[Footnote 40: Flourens was born in 1838, and was the son of the well-known savant and physiologist of this name. He completed his studies with brilliancy, and succeeded his father as professor of the College de France. His opening lecture on the History of Man made a profound impression on the scientific world. However, he retired from this post in 1864, and turned his undivided attention to the political questions of the day. Deeply compromised by certain pamphlets written by him, he left France for Candia, where he espoused the popular cause against the Turks. On his return to France he was imprisoned for three months for political offences. Rochefort’s candidature was hotly supported by him. In 1870 he rose against the Government, with a large force of the Belleville faubouriens. He was prosecuted, and took refuge in London. After the fourth of September he was placed at the head of five battalions of National Guards. He was again imprisoned for having instigated the rising of October, and it was not till the twenty-second of March that he was set at liberty. On the second of April he set out for Versailles at the head of an insurgent troop. He was met midway by a mounted patrol, and in the melee that ensued he was killed.]
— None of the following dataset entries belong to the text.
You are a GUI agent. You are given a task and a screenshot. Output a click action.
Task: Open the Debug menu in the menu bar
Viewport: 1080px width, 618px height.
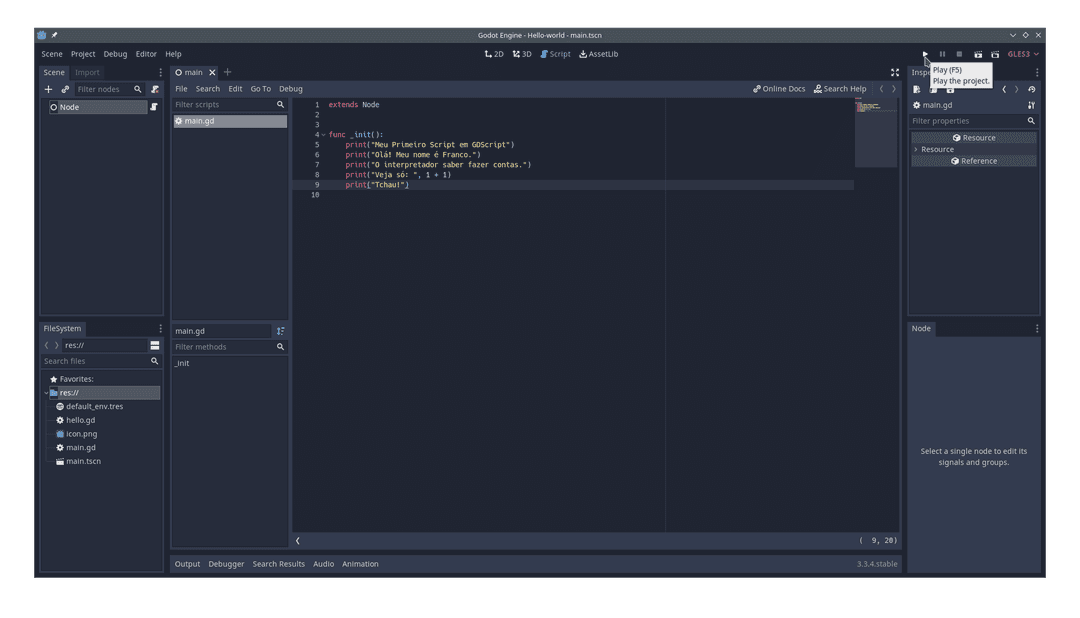pos(115,54)
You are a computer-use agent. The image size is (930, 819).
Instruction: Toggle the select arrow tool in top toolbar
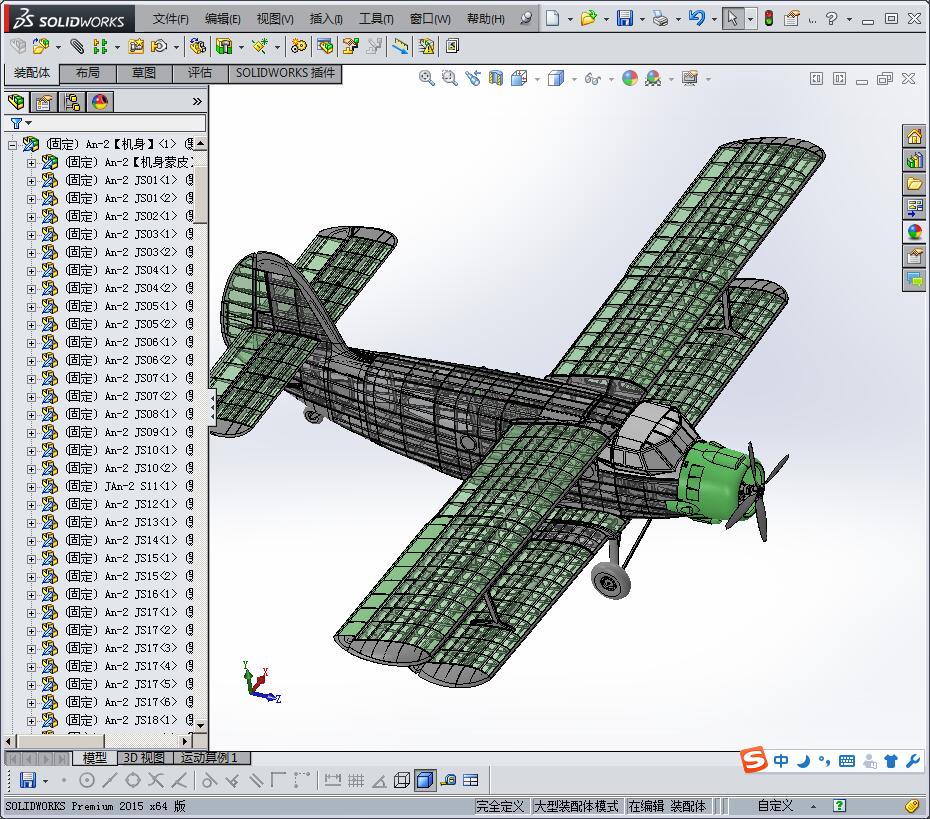coord(733,18)
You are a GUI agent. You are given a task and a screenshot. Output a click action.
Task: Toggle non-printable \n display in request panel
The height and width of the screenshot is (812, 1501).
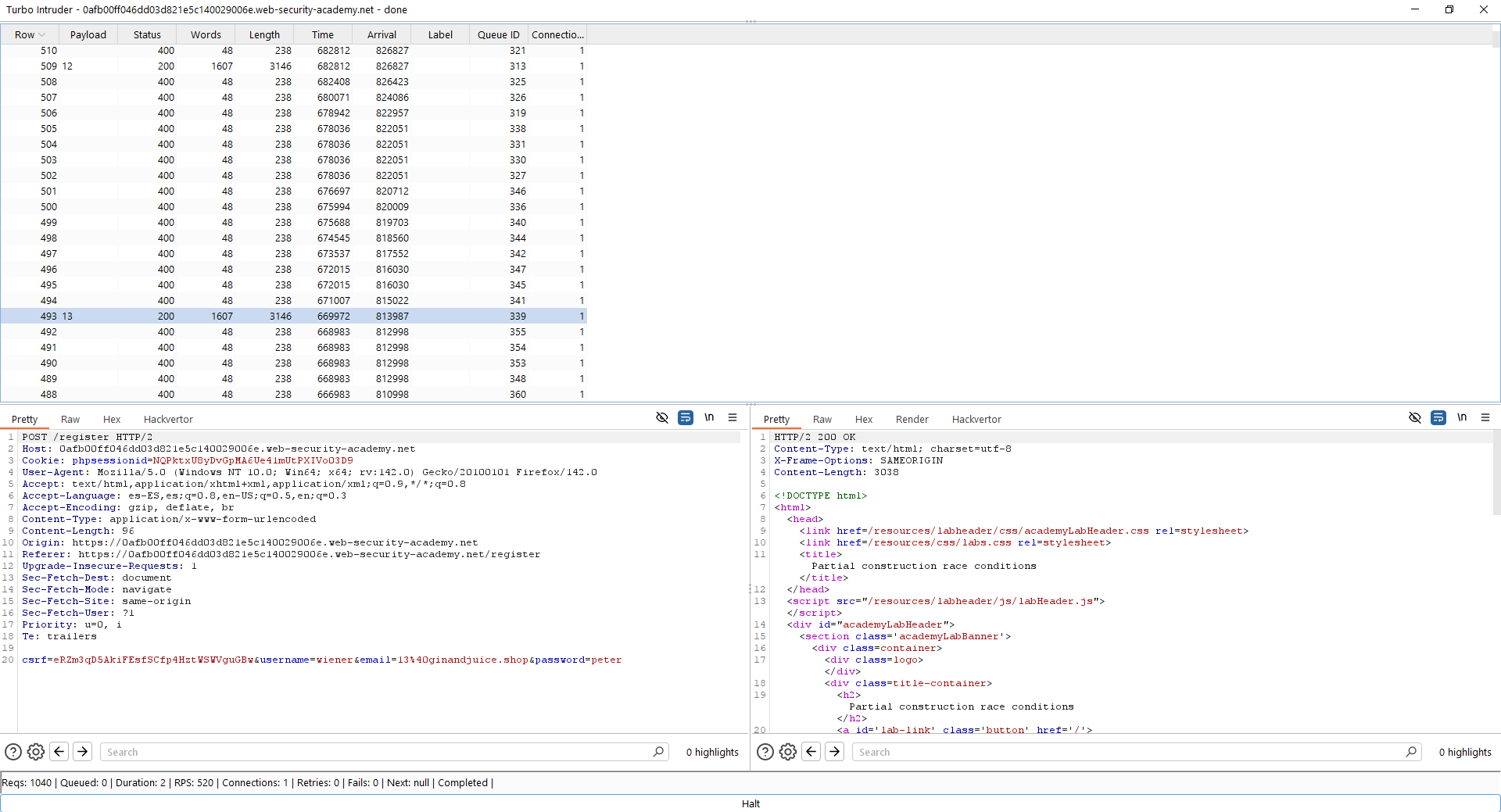tap(709, 418)
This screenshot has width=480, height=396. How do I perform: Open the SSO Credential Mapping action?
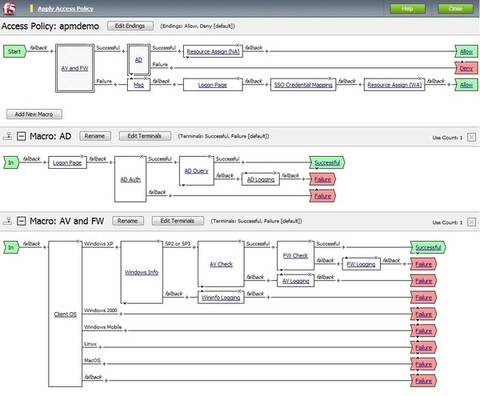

In the midst of so many horrible events, which interest the whole mass of the people, ought I to mention an incident which broke but one heart? Yes, I think the sad episode is not without importance, even in so vast a picture. It was a child’s funeral. The little wooden coffin, scantily covered with a black pall, was not larger, as Theophile Gautier says, “than a violin case.” There were few mourners. A woman, the mother doubtless, in a black stuff dress and white crimped cap, holding by the hand a boy, who had not yet reached the age of sorrowing tears, and behind them a little knot of neighbours and friends. The small procession crept along the wide street in the bright sunlight.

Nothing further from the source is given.